Judith I | Gustav Klimt | 1901
A couple of months ago I wrote a post about Klimt, in which I introduced the artist and, therefore, is not necessary to do it again here.
Today’s post is more intimate. However, before getting to my comments, we need a brief explanation of the painting.
The story of Judith and Holofernes is described in the book of Judith, part of the canon of the Catholic Bible. Different artists, from Caravaggio to Goya, have portrayed parts of this book. Today we have more than 100 representations of the story, including paintings and sculptures and, therefore, this is one of the most cliché motifs of all time.
The plot unfolds in the middle of a Babylonian invasion to the town of Bethulia, located in modern Israel. Judith, a beautiful young widow of high class, dazzles Holofernes, the general of the Babylonian army. Using her beauty, she infiltrates the enemy’s ranks until she gets an audience with Holofernes, who invites her to dinner. During the meal, Judith gives Holofernes a lot to drink and, once in the bedroom, completely drunk, Holofernes falls into a deep sleep. At that time, Judith takes a sword and decapitates Holofernes; action that leaves the invading army without its leader and precipitates the victory of the Jewish people.
Judith I is the first work of Klimt’s “golden period”, in which the artist uses gold flakes in his canvases. The paintings of this period are easily recognizable because they look like Byzantine or Russian icons. The artist’s brother helped Klimt with Judith I’s framework, also covered with gold flakes, in which we can clearly read the original title of the work: Judith and Holofernes. However, this title is almost ironic as the painting does not show two people interacting; rather, Judith covers almost the entire composition and only part the Holofernes’ head is shown at the lower right corner.
The reason this painting has always been controversial is because Judith, portrayed as “virtuous woman” in the Bible itself, becomes a cruel murderer. And Klimt even goes further, portraying her with an expression of pleasure, almost sexual, while holding the head of her enemy.
As you know by some previous post, I recently had the opportunity to visit Central and Eastern Europe. And in Gallery Belvedere in Vienna, I saw exhibited many of the artist’s canvases, including Judith I.
The museum curators have a strange habit that I still do not quite understand: you can walk through several rooms full of indifferent works (if my subjectivity is allowed), and suddenly, you turn the corner and there is in a room in which all most valuable and relevant paintings of the museum are hanged together. The Belvedere Gallery was no exception and exhibits The kiss and Judith I altogether. Undoubtedly, Klimt’s most important canvases.
And what happens when you enter in the room is strange.
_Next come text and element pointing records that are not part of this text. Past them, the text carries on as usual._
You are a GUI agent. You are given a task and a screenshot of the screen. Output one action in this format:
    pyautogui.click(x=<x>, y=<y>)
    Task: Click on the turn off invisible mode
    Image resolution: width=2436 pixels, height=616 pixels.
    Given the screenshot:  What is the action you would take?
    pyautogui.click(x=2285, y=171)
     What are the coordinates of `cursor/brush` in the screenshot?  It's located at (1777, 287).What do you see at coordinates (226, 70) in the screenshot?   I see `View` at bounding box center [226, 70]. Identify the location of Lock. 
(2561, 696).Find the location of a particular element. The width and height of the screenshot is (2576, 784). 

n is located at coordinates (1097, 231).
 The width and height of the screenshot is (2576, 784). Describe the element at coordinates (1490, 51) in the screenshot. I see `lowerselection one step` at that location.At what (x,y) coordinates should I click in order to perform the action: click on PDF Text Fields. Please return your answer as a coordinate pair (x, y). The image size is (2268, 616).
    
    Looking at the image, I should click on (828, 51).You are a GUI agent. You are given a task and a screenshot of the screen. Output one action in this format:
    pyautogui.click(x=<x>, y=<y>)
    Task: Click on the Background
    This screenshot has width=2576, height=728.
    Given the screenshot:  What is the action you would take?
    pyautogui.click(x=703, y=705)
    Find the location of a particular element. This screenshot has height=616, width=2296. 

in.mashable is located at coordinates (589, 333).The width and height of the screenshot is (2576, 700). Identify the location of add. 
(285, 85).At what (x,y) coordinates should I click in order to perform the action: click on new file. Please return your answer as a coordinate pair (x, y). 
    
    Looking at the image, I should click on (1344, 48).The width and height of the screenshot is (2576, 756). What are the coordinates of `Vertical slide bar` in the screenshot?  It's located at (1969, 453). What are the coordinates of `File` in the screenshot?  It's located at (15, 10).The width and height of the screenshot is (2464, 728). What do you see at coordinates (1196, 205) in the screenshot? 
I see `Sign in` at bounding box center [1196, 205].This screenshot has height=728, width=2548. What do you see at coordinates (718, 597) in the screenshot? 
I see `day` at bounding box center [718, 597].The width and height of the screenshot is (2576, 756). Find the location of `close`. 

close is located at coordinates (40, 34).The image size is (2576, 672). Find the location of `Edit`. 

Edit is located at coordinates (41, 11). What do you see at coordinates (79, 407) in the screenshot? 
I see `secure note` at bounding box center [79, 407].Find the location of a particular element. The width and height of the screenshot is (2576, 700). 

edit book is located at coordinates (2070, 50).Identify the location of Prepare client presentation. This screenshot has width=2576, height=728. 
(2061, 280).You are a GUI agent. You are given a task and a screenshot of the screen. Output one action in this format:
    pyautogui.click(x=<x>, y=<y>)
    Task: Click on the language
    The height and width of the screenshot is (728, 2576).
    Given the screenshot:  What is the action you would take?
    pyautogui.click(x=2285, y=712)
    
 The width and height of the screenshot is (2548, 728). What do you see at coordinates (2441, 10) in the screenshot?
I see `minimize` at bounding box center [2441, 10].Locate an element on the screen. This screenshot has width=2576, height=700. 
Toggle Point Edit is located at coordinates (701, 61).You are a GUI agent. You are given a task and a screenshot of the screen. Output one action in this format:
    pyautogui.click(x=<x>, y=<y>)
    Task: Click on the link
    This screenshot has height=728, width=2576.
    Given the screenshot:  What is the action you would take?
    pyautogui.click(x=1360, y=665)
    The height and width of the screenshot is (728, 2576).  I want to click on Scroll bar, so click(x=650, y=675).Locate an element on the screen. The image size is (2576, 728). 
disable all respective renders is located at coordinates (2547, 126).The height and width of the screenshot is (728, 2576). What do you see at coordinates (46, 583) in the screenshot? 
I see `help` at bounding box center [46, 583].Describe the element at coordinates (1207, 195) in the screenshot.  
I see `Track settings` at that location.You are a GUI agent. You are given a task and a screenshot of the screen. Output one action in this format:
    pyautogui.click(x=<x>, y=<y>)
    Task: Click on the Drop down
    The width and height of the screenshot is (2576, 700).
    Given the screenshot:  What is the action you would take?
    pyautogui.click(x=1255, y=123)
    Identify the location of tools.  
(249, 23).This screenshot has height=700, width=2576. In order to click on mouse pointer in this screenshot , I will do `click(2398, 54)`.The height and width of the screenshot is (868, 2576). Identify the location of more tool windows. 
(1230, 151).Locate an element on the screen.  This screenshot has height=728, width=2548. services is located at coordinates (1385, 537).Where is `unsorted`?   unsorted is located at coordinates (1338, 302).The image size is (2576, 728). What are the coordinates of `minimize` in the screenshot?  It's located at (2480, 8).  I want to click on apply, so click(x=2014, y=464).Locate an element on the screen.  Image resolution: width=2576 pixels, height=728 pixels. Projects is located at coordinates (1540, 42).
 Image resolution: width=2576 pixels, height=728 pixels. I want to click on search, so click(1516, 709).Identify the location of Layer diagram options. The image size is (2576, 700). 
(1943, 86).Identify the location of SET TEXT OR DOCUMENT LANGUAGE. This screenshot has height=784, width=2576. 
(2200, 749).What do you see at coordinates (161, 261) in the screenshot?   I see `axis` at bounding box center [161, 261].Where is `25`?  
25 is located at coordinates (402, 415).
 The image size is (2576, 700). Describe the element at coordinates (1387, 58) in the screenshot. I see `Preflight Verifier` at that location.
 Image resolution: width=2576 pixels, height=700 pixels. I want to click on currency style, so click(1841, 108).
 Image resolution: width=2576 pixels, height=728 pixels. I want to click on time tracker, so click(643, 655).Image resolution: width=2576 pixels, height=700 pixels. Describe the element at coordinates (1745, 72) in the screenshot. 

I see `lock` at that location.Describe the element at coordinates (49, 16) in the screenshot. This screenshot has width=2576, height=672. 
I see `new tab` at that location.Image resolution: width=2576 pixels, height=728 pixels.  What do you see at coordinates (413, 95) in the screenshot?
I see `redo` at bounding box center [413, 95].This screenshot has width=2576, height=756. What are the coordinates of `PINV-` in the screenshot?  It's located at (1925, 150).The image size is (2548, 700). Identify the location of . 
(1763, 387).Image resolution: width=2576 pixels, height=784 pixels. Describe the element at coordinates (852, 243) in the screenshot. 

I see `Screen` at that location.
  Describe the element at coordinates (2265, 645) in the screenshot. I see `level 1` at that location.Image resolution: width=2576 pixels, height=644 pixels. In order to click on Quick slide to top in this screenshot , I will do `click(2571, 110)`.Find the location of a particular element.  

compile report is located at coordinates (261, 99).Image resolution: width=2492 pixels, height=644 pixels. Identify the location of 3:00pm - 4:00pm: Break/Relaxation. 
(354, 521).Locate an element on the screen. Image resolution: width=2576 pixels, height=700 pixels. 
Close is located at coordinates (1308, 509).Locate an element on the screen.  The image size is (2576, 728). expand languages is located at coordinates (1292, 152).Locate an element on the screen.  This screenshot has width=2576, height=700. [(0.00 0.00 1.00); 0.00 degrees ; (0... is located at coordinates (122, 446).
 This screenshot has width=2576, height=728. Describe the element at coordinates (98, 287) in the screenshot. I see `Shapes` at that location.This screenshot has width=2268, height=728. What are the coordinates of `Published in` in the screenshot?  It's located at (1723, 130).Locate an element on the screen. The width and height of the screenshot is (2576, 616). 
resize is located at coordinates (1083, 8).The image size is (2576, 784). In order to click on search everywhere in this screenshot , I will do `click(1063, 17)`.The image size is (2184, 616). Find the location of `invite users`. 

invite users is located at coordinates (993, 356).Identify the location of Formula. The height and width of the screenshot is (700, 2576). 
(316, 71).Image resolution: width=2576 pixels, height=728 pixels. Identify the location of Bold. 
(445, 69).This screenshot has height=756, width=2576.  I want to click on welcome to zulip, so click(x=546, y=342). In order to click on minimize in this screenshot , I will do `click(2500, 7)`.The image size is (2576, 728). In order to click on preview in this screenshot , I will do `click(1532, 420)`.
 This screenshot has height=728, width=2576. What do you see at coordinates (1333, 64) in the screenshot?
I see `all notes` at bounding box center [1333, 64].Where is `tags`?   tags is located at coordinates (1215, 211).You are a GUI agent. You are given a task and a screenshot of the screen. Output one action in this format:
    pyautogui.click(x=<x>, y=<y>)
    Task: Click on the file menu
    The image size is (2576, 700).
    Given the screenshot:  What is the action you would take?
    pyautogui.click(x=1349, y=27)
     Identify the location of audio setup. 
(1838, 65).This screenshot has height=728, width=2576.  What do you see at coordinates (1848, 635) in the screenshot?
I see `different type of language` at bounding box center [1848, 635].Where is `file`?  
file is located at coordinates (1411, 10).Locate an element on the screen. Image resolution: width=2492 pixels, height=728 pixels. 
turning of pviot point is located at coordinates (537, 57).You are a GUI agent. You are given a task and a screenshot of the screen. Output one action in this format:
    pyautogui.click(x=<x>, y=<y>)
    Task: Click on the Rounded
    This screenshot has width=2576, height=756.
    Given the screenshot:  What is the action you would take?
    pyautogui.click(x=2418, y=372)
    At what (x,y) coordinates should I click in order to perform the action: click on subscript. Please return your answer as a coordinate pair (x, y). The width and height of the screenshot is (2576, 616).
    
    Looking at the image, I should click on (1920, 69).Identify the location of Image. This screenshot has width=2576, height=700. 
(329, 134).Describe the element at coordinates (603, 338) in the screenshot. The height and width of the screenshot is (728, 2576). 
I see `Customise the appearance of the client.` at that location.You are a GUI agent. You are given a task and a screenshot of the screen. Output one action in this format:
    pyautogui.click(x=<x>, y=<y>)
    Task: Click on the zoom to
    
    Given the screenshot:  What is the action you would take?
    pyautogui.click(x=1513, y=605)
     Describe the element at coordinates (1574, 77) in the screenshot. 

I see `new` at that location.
All these works together become unbearable. As if all the meaning they bring weigh over your head and make you dizzy. I honestly wanted to look at each of the paintings with their details with patience, but I had little success. I stood in front of The kiss, but I could not focus as I wanted: Judith I, hanging in the right, fixed her eyes on me with arrogance. Delicately, but glaring at me. Not many paintings agitate me. But Judith I is one of them. The contrast of looking at the tenderness of The kiss next to the murderous madness of Judith I in the same room is definitely disturbing.